Чайханщица бросила на три подушки ещё две и решительно сказала:

— Садись, муж; место для тебя готово!

— О, твою хитрость и на сорока верблюдах не увезёшь! — с притворным отчаянием простонал Овез и, вытерев передником разгорячённое лицо, с размаху сел на подушки.

ДАРОВЫЕ ЛЕПЁШКИ

«Без капли не будет озера», — так говорят наши старики. Вы рассказывали о больших людях, о знаменитых прославленных мастерах, а я расскажу о простом чуречнике-хлебопёке. Он не ткал ковров, прекрасных, как райские рощи, не строил дворцов с башнями до самого неба; он месил тесто и продавал на базаре чуреки — лепёшки, но тоже был мастером своего дела. Не смейтесь, уж я-то знаю, что вкусно накормить человека — совсем не простое дело. Хвала тому, кто сварит вам жирный плов, да такой, что каждое зёрнышко риса лежит отдельно и блестит, как драгоценный камень! Слава тому, кто изжарит такой шашлык, что за семь ташей — вёрст — люди слышат его пряный запах и у каждого текут слюнки. Привет и честь тому, кто накормит вас вкусным хлебом, румяным и пышным, как вечернее облако!

Так вот — было это или не было, этого я не знаю, но жил в одном городе чуречник, по прозванию Дурды — Весёлый. С раннего утра до позднего вечера распевал он песни и пёк такие вкусные лепёшки, каких не пекли и в ханском дворце. И богатым и бедным — всем хотелось отведать этих лепёшек. Но двор у Дурды был тесен, и горело в нём только два тамдыра — печки, — а месить и раскатывать тесто помогали мастеру только жена да сын-подросток. Не могли же они втроём напечь лепёшек на целый город!

Соседи говорили ему:

— Не будь глупым, Дурды, — продавай лепёшки втрое дороже; богатые и втрое заплатят. А с богатыми поведёшься, и сам разбогатеешь: наймёшь батраков, купишь пекарню, не придётся работать ни тебе, ни твоей жене, ни сыну — будут за вас работать деньги.

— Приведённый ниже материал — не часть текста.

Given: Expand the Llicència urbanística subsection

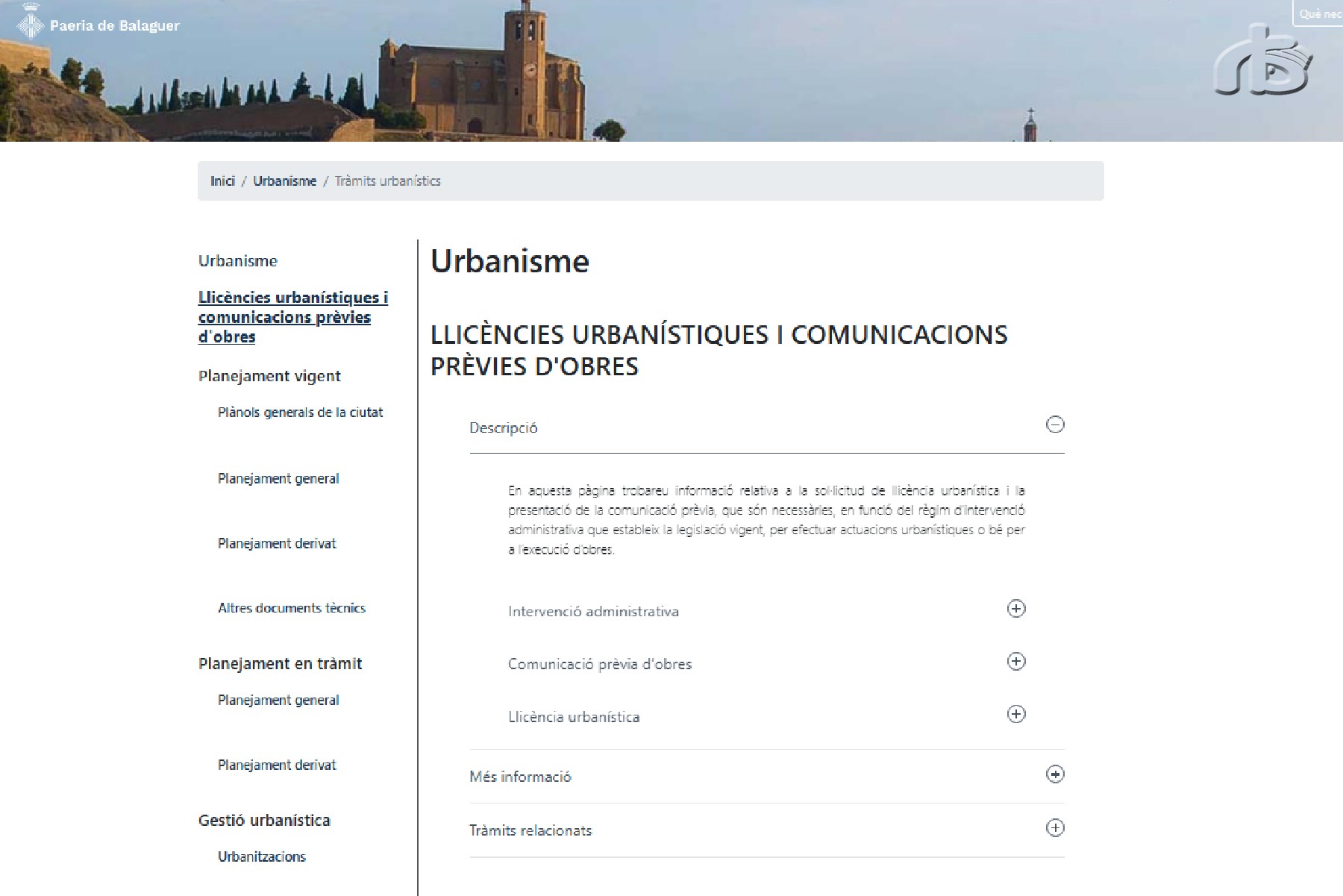Looking at the screenshot, I should coord(574,717).
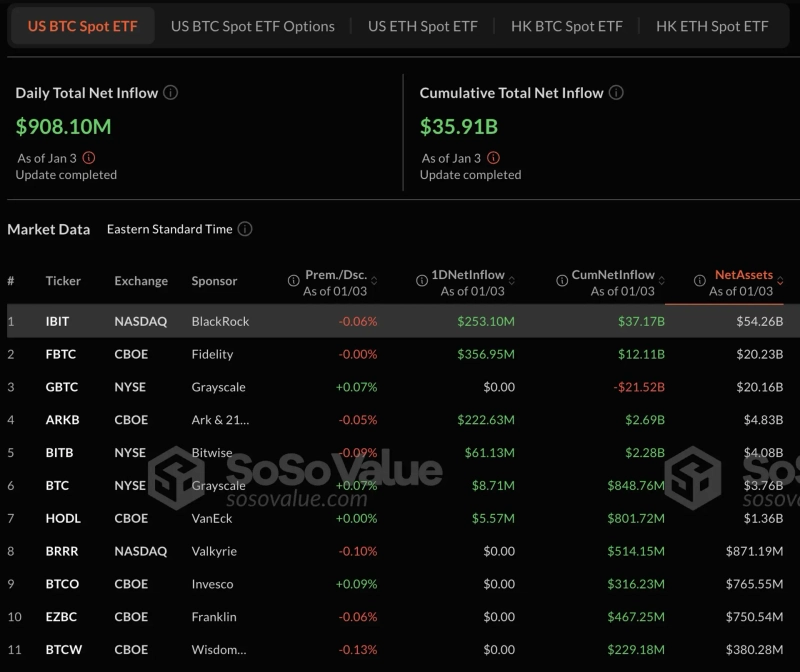Click info icon next to Eastern Standard Time
Viewport: 800px width, 672px height.
pyautogui.click(x=245, y=229)
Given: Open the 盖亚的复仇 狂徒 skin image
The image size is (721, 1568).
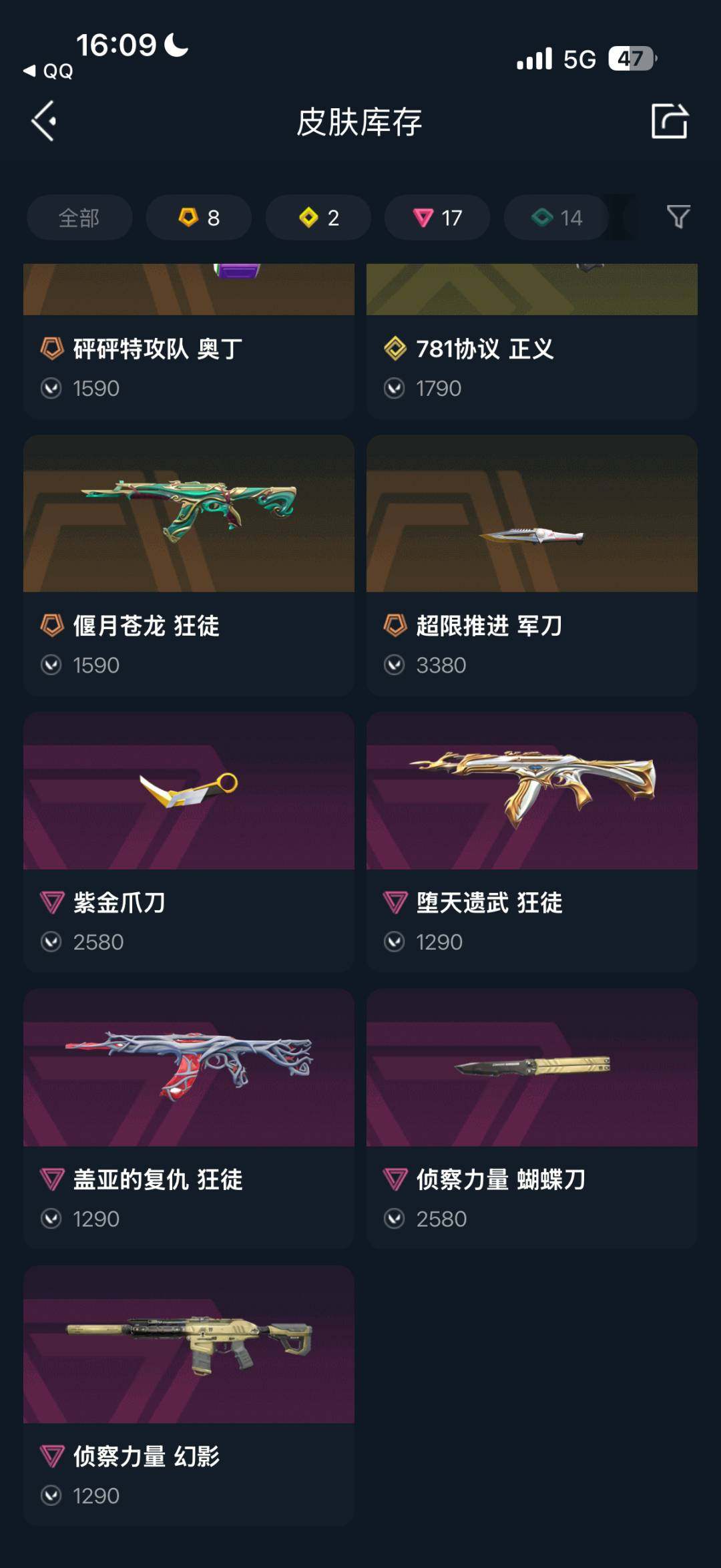Looking at the screenshot, I should 189,1068.
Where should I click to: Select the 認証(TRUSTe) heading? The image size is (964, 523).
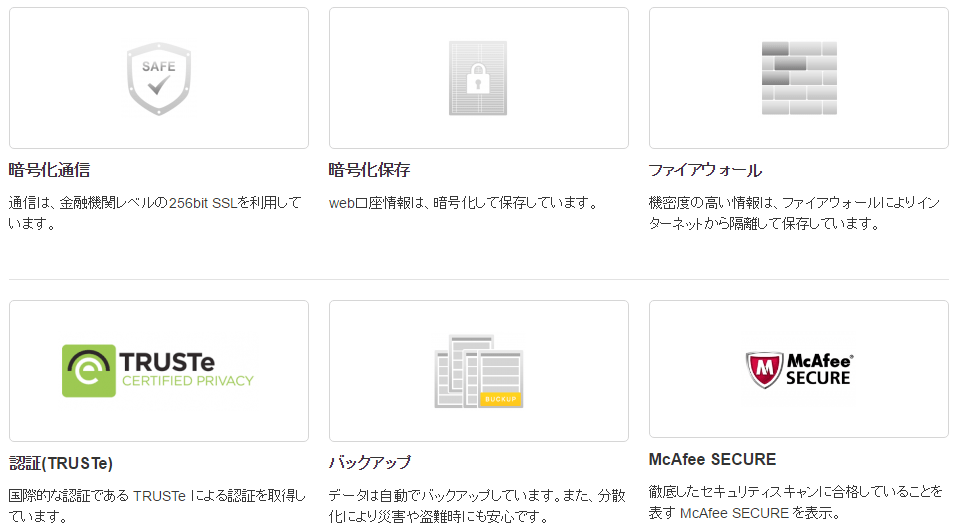pos(61,463)
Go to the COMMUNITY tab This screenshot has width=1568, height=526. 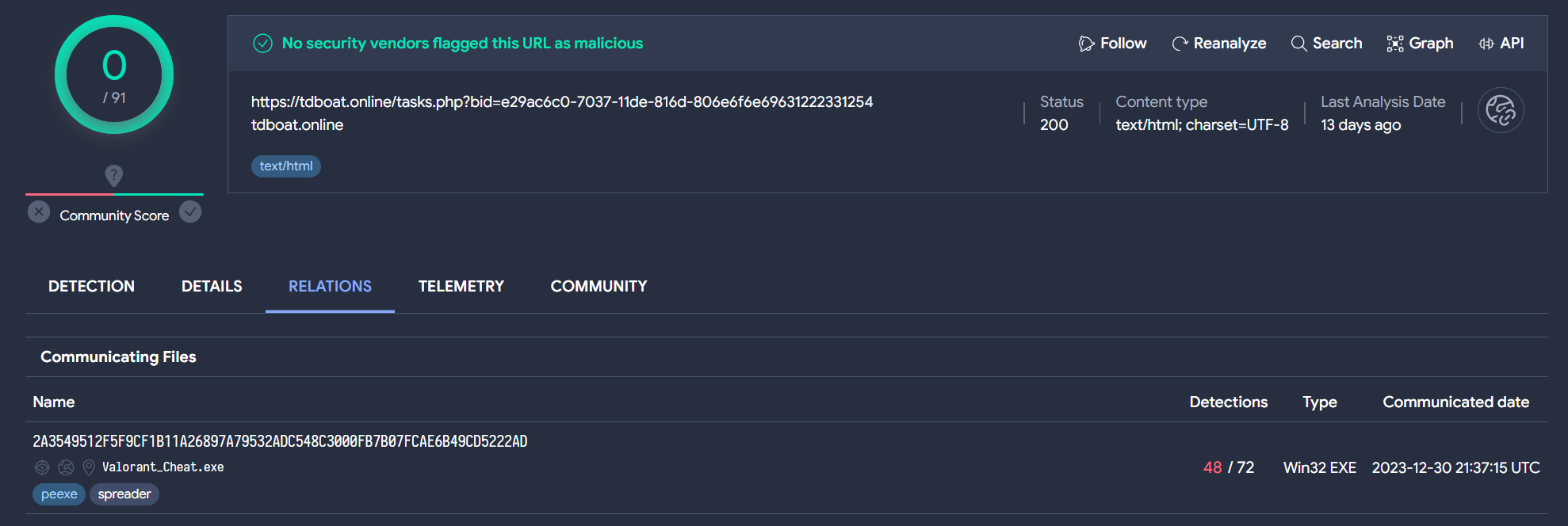click(599, 286)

Но Дурды в ответ только смеялся:

— Не сделаешь из овцы шакала, не сделаешь из меня жадного человека. Почему только богачи должны есть вкусные чуреки, если мой хлеб и беднякам по вкусу? У бедняков радостей мало, пускай порадуют их мои лепёшки!

Так отвечал купцам весёлый Дурды и продолжал торговать по-прежнему, пока не дожил до страшного часа.

В этот год не дала земля людям хлеба. В этот год не прошли дожди ни зимой, ни весной. Не растаял вовремя снег на вершинах гор. Обмелели реки, высохли каналы и не принесли на поля долгожданную воду. Сначала погиб хлопок, потом погибли ячмень и пшеница. Одна джугара вызрела на полях, но такая чахлая, что смотреть на неё было больно.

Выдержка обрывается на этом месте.